** start of DOCUMENT SECTION **

Disciplinary panel disbars former Maricopa County attorney

by Yvonne Wingett Sanchez and Michael Kiefer - Apr. 10, 2012 09:19 AM

The Republic | azcentral.com

Maricopa County Attorney Andrew Thomas disbarred and stripped of his legal license

Former Maricopa County Attorney Andrew Thomas and his onetime deputy, Lisa Aubuchon, were stripped of their law licenses today as a disciplinary panel handed down the toughest sanctions possible for ethical violations in a case that attracted national interest.

The panel also suspended Rachel Alexander, another Thomas deputy, from practicing law for six months and one day for her role in filing a federal civil racketeering lawsuit against judges and county officials.

The disbarment of Thomas and Aubuchon had been widely discussed as a possibility by members of the legal community. But the length of Alexander's suspension came as a surprise because the independent Bar counsel had recommended a shorter suspension.

The three attorneys can, and likely will, appeal the sanctions. None were present.

The discipline was handed down this morning by a three-member panel appointed by the Arizona Supreme Court to hear their cases.

"It's about the victims," said John Gleason, independent Bar counsel who prosecuted the case for the bar. "We gave them the opportunity to tell their story, and they won."

Together, they faced allegations of 33 ethical violations stemming from years of political and legal battles within Maricopa County government.

Though the battles that landed the attorneys before the State Bar of Arizona reach back to at least 2006, the investigation of the three began two years ago, a month before Thomas resigned as county attorney to run unsuccessfully in the Republican primary for state attorney general.

Thomas is implicated in 30 of the charges, Aubuchon in 28, and Alexander in seven. The disciplinary panel will consider each charge separately.

Charges cover a variety of allegations, including conflict of interest for holding press conferences to denounce the Maricopa County Board of Supervisors, which was his client, and threatening county officials with litigation; falsely claiming a judge had filed Bar complaints against Thomas, in order to have the judge removed from a case; and seeking indictments against county officials to burden or embarrass them. In one case, the charges allege, Thomas and Aubuchon brought criminal charges against a county supervisor even though they knew that the statute of limitations had already expired on the offenses.

The most serious allegations involve filing criminal charges against a sitting Maricopa County Superior Court judge without probable cause in order to stop a court hearing. Several of the allegations of ethical misconduct revolve around a federal civil racketeering lawsuit claiming that judges and county officials conspired against Thomas and Sheriff Joe Arpaio. The independent Bar counsel appointed by the Arizona Supreme Court claims that the three prosecutors were incompetent in drafting the racketeering complaint, and that they filed it for purely political reasons against people they had already charged criminally or who they thought had filed earlier Bar complaints against them.

Given the number of complaints and the difficulty Thomas and the others had in mounting their defenses during the four-month-long hearing process, O'Neil is expected to come down hard on the three prosecutors.

Any sanctions imposed would take place 30 days from today. Appeals to the Arizona Supreme Court would have to be filed within ten days, and the respondents are expected to request stays of sanctions pending appeal, which could take another six months.

** end of DOCUMENT SECTION **

WHAT THE TASK ASKS: In the news report about the Maricopa County disciplinary panel, for how long was Rachel Alexander suspended from practicing law?

** start of SOURCE EXCERPT **

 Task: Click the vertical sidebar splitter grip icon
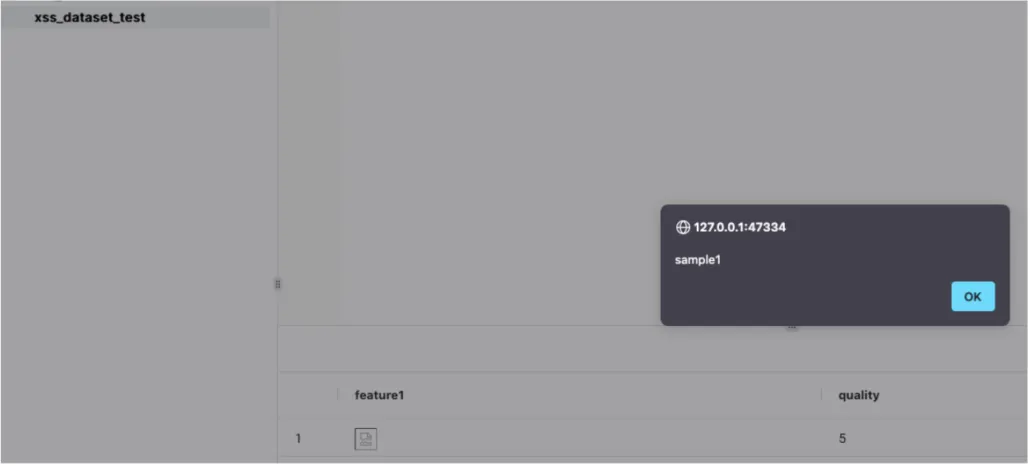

** end of SOURCE EXCERPT **

RESPONSE TO THIS EXERCISE: Six months and one day.